--- start of EXTRACT PROVIDED ---

How does the target table size impact the insert performance

  • I have a target table which is incrementing with 2 Million records every day from the past 30 days. Earlier this job used to complete in 15 mins, but nowadays it's taking to much of time (10hrs). So, I have tried to reduce the commit size by inserting data in chunks and I can see some improvement. But still, I have to optimize these writes.
    My target table is having only one index (clustered index - identity(1,1) - primary key).
    I am using Insert into ...select from ... as it will reduce the logging.
    Currently, the target table is having 500 milling records.

    Any suggestions would be greatly appreciated

  • Is the target database having to grow during your insert times? What are your autogrow settings?

    Joie Andrew
    "Since 1982"

  • Joie Andrew - Sunday, March 3, 2019 4:25 AM

    Is the target database having to grow during your insert times? What are your autogrow settings?

    If the autogrowth is on a percentage setting, this is to be expected.
    ๐Ÿ˜Ž
    What are the sizes of the database files?

  • MDF Size: 700 gigs
    LDF Size: 70 GB
    MDF - Auto Growth - 512 MB Unlimited
    LDF - Auto Growth - 512 MB, Limited to 1900 Gigs

  • Joie Andrew - Sunday, March 3, 2019 4:25 AM

    Is the target database having to grow during your insert times? What are your autogrow settings?

    MDF Size: 700 gigs
    LDF Size: 70 GB
    MDF - Auto Growth - 512 MB Unlimited
    LDF - Auto Growth - 512 MB, Limited to 1900 Gigs

  • Eirikur Eiriksson - Sunday, March 3, 2019 8:01 AM

    Joie Andrew - Sunday, March 3, 2019 4:25 AM

    Is the target database having to grow during your insert times? What are your autogrow settings?

    If the autogrowth is on a percentage setting, this is to be expected.
    ๐Ÿ˜Ž
    What are the sizes of the database files?

    MDF Size: 700 gigs
    LDF Size: 70 GB
    MDF - Auto Growth - 512 MB Unlimited
    LDF - Auto Growth - 512 MB, Limited to 1900 Gigs

  • I think there may be more to this than just a simple insert.
    Would it be possible to post here a actual explain plan of that insert (and if this is part of a proc you would need to get it from a trace).

    and if you could also post the DDL of that table, the specific code you are using to do the insert (including your "batch chunk" code)

    Regarding your autogrowth - possibly a bit small for that db size - depending on how much it grows per week I would change it to be enough for 4 to 8 weeks growth.
    Would also make sure that IFI (instant file initialization) is enabled for the instance user - see https://www.brentozar.com/blitz/instant-file-initialization/

  • Are you sure there is only one index on the table?
    Does the query you use to insert data reference the insert table in a query (or any other table)?

  • These may seem like random questions, but:
    1) Is the database set for Read Committed Snapshot Isolation?

--- end of EXTRACT PROVIDED ---
--- start of RECORD EXTRACTS ---

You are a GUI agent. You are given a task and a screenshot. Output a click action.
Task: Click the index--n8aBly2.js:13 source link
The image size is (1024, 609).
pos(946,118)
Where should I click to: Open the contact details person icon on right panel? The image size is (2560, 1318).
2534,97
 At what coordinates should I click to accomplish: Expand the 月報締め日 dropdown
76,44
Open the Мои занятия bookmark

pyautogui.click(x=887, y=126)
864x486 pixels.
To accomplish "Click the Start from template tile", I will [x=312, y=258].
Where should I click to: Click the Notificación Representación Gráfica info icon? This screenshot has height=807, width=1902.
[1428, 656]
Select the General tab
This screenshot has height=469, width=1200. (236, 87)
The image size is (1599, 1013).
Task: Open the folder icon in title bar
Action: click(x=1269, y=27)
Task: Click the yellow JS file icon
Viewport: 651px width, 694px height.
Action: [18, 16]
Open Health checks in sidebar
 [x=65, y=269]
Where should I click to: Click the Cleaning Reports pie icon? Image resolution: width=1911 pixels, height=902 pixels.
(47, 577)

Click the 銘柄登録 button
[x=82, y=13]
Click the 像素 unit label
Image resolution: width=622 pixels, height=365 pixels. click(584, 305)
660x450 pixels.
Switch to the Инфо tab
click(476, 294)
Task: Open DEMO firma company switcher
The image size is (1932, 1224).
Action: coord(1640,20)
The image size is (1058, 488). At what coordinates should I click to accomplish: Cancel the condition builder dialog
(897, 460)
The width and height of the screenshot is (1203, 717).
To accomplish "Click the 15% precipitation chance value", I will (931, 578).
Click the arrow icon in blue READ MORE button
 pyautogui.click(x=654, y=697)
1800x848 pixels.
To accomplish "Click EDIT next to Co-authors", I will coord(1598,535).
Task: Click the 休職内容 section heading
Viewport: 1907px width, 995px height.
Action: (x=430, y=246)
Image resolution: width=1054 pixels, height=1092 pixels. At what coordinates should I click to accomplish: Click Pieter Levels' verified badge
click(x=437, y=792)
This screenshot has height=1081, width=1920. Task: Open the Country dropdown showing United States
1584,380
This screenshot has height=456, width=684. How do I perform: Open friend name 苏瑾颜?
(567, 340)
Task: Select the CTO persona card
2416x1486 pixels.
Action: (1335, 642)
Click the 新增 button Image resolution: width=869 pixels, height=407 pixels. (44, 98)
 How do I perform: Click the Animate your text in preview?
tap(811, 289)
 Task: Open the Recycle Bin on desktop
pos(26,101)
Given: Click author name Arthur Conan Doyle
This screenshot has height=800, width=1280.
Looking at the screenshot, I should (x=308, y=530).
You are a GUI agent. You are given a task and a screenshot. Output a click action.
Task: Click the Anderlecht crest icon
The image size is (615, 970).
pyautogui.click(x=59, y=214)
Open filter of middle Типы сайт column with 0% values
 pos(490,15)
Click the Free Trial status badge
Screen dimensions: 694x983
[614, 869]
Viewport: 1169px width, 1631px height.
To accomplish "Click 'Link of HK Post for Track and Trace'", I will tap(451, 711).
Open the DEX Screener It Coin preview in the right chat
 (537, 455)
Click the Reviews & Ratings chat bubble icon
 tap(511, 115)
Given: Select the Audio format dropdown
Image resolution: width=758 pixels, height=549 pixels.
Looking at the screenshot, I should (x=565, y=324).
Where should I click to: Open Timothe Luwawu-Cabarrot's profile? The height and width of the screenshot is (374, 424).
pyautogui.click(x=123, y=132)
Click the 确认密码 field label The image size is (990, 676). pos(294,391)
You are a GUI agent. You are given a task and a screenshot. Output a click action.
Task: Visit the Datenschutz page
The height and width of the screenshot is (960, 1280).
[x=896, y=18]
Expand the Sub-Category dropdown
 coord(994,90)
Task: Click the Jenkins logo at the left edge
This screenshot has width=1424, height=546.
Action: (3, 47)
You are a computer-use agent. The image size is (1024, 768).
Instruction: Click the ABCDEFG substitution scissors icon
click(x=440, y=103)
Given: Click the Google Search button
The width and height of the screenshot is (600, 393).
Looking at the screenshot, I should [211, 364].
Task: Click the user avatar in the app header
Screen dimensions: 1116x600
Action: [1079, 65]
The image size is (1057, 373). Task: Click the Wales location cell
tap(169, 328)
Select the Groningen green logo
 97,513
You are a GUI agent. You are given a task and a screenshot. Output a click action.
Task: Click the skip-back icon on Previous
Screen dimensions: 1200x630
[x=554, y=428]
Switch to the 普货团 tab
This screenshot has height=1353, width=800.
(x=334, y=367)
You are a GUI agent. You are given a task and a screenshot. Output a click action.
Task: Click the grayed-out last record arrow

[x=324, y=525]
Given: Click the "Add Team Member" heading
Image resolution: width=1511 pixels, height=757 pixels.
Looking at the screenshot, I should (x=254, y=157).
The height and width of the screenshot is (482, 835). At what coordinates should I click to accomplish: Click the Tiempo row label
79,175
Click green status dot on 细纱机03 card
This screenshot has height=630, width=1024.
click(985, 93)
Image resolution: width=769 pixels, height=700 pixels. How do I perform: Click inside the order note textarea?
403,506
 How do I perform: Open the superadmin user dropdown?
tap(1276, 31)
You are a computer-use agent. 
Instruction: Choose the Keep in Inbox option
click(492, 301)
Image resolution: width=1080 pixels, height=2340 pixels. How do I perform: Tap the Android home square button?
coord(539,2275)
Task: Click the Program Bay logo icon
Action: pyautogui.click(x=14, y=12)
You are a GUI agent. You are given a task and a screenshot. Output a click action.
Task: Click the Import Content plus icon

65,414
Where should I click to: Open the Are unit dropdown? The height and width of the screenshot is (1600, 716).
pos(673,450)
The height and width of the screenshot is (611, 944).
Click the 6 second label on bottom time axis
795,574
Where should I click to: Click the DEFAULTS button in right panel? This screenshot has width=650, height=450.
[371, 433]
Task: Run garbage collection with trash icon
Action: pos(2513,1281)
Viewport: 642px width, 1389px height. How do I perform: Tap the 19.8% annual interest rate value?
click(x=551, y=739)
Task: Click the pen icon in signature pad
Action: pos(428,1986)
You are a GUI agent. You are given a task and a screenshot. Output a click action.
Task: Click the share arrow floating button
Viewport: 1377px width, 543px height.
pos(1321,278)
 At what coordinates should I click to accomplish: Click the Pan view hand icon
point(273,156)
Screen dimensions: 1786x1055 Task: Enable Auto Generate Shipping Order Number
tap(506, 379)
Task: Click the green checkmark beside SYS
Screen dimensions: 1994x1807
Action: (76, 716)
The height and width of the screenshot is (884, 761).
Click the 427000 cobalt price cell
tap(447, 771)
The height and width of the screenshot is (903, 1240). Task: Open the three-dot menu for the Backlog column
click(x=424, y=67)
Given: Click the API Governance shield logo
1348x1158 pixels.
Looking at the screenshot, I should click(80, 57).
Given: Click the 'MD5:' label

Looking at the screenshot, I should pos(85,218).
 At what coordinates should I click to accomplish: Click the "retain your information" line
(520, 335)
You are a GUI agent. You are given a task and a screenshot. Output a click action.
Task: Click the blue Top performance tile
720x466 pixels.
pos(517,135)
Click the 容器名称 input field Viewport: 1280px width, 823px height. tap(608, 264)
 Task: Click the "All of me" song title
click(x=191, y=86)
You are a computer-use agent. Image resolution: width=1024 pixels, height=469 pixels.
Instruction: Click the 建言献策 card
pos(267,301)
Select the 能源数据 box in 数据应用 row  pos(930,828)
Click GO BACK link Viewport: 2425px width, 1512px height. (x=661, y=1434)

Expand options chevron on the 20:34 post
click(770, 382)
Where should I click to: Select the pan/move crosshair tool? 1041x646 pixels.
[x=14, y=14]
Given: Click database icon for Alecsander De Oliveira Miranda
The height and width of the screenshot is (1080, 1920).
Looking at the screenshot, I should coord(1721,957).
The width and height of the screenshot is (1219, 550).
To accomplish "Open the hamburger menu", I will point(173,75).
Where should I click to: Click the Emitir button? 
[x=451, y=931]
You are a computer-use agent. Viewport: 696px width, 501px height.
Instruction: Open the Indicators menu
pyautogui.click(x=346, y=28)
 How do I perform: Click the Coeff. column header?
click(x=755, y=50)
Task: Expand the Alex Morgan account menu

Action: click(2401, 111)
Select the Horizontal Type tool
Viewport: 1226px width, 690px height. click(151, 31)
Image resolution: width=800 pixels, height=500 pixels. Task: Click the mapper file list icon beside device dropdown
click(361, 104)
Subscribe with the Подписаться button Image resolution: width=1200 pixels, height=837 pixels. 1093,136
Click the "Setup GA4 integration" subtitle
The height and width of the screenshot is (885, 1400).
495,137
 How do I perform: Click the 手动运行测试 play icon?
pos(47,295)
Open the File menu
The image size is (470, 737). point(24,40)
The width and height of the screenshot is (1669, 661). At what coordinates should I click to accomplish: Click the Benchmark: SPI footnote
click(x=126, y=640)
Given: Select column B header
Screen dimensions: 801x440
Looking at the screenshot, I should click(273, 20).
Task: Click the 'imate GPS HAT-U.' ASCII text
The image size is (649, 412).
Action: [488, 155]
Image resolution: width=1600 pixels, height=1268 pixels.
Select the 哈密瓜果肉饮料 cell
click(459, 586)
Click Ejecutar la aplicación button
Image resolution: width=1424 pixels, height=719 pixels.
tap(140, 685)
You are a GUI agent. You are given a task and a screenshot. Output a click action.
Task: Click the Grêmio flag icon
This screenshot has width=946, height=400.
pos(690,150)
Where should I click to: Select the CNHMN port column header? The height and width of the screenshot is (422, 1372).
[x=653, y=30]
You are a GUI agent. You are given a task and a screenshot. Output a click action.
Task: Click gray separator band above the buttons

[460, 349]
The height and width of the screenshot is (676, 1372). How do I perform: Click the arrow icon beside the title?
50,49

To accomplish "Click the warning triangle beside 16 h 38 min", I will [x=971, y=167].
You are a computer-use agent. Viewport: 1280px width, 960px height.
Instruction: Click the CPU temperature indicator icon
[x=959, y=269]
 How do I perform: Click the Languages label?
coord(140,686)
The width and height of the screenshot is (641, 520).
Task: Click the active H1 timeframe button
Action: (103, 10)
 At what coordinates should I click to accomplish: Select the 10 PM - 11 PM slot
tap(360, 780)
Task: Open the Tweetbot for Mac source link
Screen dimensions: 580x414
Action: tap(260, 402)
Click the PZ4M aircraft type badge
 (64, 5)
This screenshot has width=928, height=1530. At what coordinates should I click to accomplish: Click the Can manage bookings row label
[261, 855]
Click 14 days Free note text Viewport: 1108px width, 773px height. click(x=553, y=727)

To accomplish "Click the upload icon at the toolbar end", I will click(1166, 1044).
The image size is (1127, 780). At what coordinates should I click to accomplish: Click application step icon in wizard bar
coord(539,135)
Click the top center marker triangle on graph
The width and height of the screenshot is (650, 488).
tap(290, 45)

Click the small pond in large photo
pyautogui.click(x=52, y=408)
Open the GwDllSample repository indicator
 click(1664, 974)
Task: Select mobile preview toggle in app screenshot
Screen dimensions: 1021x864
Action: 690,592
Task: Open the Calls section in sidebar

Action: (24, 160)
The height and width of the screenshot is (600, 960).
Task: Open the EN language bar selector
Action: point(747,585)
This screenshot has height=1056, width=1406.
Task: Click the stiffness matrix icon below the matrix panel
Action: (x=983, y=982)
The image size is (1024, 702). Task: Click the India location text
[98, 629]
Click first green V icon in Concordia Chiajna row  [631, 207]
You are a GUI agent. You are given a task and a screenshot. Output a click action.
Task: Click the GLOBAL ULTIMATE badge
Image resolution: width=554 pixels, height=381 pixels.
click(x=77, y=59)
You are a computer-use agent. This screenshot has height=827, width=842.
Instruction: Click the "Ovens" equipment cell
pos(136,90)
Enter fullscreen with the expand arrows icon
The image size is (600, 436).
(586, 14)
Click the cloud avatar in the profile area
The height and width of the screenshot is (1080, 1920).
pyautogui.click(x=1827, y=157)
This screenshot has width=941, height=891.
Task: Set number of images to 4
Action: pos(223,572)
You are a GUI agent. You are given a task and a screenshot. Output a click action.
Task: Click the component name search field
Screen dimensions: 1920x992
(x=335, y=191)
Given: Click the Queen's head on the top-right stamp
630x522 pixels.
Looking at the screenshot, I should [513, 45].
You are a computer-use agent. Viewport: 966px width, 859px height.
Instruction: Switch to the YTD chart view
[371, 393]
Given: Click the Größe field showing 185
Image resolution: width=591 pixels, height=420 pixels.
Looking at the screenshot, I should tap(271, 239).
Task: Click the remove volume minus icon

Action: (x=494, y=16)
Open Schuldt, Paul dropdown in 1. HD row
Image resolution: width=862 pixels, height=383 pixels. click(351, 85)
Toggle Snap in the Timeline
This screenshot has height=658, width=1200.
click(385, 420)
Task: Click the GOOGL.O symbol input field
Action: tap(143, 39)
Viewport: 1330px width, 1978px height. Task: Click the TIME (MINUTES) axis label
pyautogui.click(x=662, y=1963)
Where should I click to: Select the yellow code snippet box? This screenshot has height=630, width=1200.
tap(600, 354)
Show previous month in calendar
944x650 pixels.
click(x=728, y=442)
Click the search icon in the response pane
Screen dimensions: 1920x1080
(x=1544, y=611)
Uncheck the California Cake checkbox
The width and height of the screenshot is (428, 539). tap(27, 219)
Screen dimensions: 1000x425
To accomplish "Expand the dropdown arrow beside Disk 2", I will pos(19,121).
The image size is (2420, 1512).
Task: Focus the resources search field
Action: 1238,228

--- end of RECORD EXTRACTS ---

REQUIREMENTS:
- a) Answer these questions about the forum thread on insert performance:
(i) By how many records does the target table grow each day?
(ii) What LDF size is reported?
(iii) What does IFI stand for?
- b) Please write out the stretch of the forum thread on insert performance from "How does the" through "to optimize these writes.".

THE ANSWERS:
- a)
(i) 2 Million records
(ii) 70 GB
(iii) instant file initialization

- b)
How does the target table size impact the insert performance

  • I have a target table which is incrementing with 2 Million records every day from the past 30 days. Earlier this job used to complete in 15 mins, but nowadays it's taking to much of time (10hrs). So, I have tried to reduce the commit size by inserting data in chunks and I can see some improvement. But still, I have to optimize these writes.